Materials and methods
Study design and participants
The study design and recruitment of the Phase IIa safety and immunogenicity of RV3-BB vaccine has been described previously.13 Briefly, a randomized, double-blind, 3-arm, placebo-controlled trial in 96 participants at Dunedin Hospital, New Zealand. The trial had a 2-stage recruitment process. Pregnant women were approached and preliminary written informed consent was obtained for eligibility assessment and cord blood collection. Final written informed consent was confirmed after verification of eligibility status by the site doctor after birth. Babies were eligible if they were healthy, full term (≥ 36 weeks gestation), weighed at least 2500 g, and were 0–5 d old at the time of randomization. Eligible participants were randomly assigned into one of 3 treatment groups (neonatal vaccine schedule group, infant vaccine schedule group, or placebo) in a ratio of 1:1:1 according to a concealed block randomization schedule. During the recruitment process, 231 pregnant women were approached, 187 gave preliminary consent, 100 gave final consent and screened for eligibility, 96 neonates were randomized. The final primary analysis included 30 participants in the neonatal schedule, 27 in the infant schedule and 32 in the placebo schedule.
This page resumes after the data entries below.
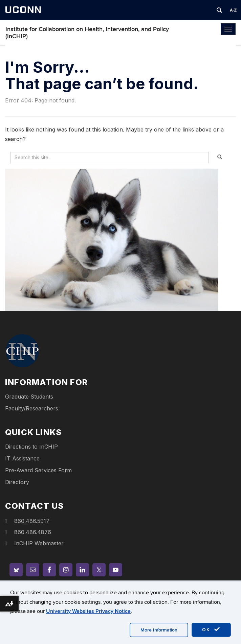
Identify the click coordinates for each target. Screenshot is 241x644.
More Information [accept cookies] (159, 630)
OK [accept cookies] (211, 629)
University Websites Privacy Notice (88, 611)
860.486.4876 (32, 532)
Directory (17, 482)
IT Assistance (22, 458)
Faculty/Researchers (31, 408)
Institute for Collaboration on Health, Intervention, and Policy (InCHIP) (87, 33)
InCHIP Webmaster (39, 543)
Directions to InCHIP (31, 447)
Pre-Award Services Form (38, 470)
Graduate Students (29, 397)
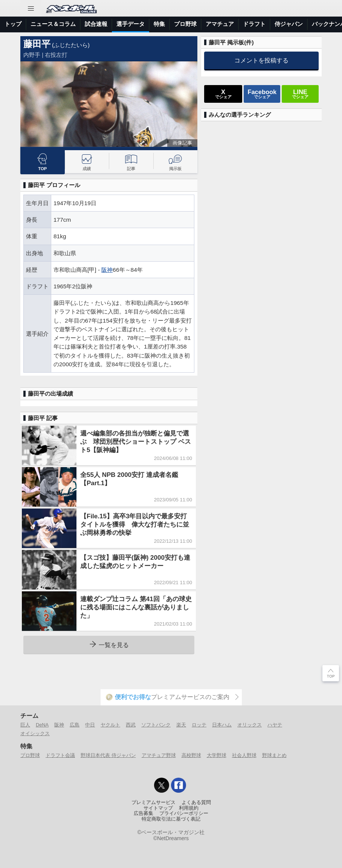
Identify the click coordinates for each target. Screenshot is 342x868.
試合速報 (96, 24)
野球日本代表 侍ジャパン (108, 755)
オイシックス (35, 733)
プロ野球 (185, 24)
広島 (75, 725)
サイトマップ (158, 808)
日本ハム (222, 725)
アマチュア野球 (159, 755)
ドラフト (254, 24)
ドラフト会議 (60, 755)
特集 (159, 24)
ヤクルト (110, 725)
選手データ (130, 24)
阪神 (107, 270)
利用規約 (189, 808)
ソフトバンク (156, 725)
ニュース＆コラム (53, 24)
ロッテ (199, 725)
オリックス (249, 725)
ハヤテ (275, 725)
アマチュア (220, 24)
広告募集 (144, 813)
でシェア (223, 94)
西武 (131, 725)
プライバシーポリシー (184, 813)
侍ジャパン (289, 24)
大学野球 (217, 755)
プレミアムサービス (153, 803)
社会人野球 (244, 755)
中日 (90, 725)
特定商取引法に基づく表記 (171, 819)
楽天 (181, 725)
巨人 (25, 725)
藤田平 (37, 44)
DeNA (42, 725)
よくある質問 (196, 803)
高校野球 (191, 755)
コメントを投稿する (261, 60)
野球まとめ (274, 755)
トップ (13, 24)
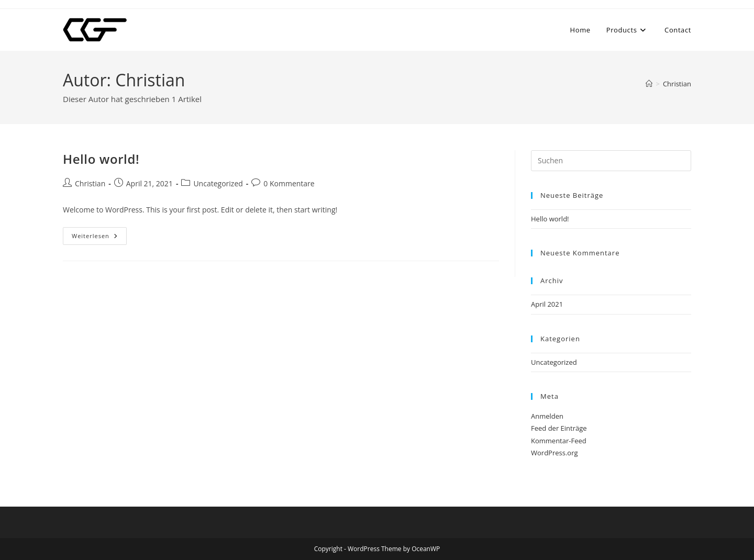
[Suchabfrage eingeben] (611, 161)
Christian (677, 84)
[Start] (649, 84)
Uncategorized (218, 183)
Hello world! (101, 159)
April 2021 (547, 304)
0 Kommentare (289, 183)
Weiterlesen (99, 238)
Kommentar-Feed (559, 441)
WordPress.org (555, 453)
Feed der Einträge (559, 428)
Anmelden (547, 416)
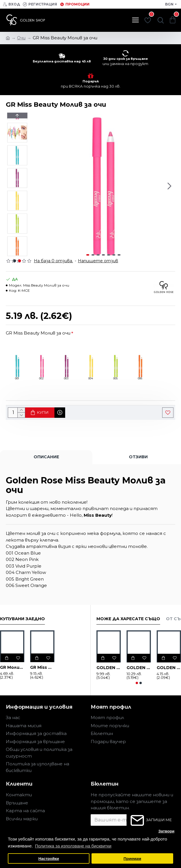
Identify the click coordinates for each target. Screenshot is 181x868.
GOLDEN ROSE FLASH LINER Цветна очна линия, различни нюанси (139, 668)
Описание (46, 457)
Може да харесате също (128, 619)
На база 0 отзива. (53, 261)
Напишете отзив (98, 261)
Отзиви (138, 457)
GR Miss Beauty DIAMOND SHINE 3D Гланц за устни (42, 667)
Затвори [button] (166, 831)
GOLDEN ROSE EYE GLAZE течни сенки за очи (109, 668)
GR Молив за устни (12, 667)
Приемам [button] (132, 859)
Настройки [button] (48, 859)
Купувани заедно (22, 619)
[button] (170, 186)
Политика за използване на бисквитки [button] (73, 846)
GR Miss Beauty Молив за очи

The investigational product (IP) consisted of RV3-BB vaccine (∼8.3 × 106 FCFU/ml) or Placebo (cell culture medium, DMEM). The primary objective was to assess cumulative vaccine take after administration of 3 doses of RV3-BB vaccine. A positive vaccine take was defined as a serum immune response of anti-rotavirus IgA or serum neutralising antibodies (defined as ≥threefold increase in titer from baseline) 28 d after administration of vaccine or placebo; or detection of RV3-BB virus in stool, on days 3–7 after administration of vaccine or placebo. Participants received 4 oral doses of IP (either RV3-BB vaccine or placebo) according to the treatment group randomization schedule, with doses administered at 0–5 d (dose 1), 8 weeks (dose 2), 14 weeks (dose 3) and 22 weeks of age (dose 4). In the neonatal arm, dose 1, 2 and 3 consisted of RV3-BB vaccine while dose 4 was placebo. In the infant arm dose 1 was placebo while dose 2, 3 and 4 consisted of RV3-BB vaccine. In the placebo arm all 4 doses given were placebo (Fig. 1). Each dose of IP was given orally as a 1 ml dose. IP dose 2, 3 and 4 were administered separately from routine immunisations by at least 10 d.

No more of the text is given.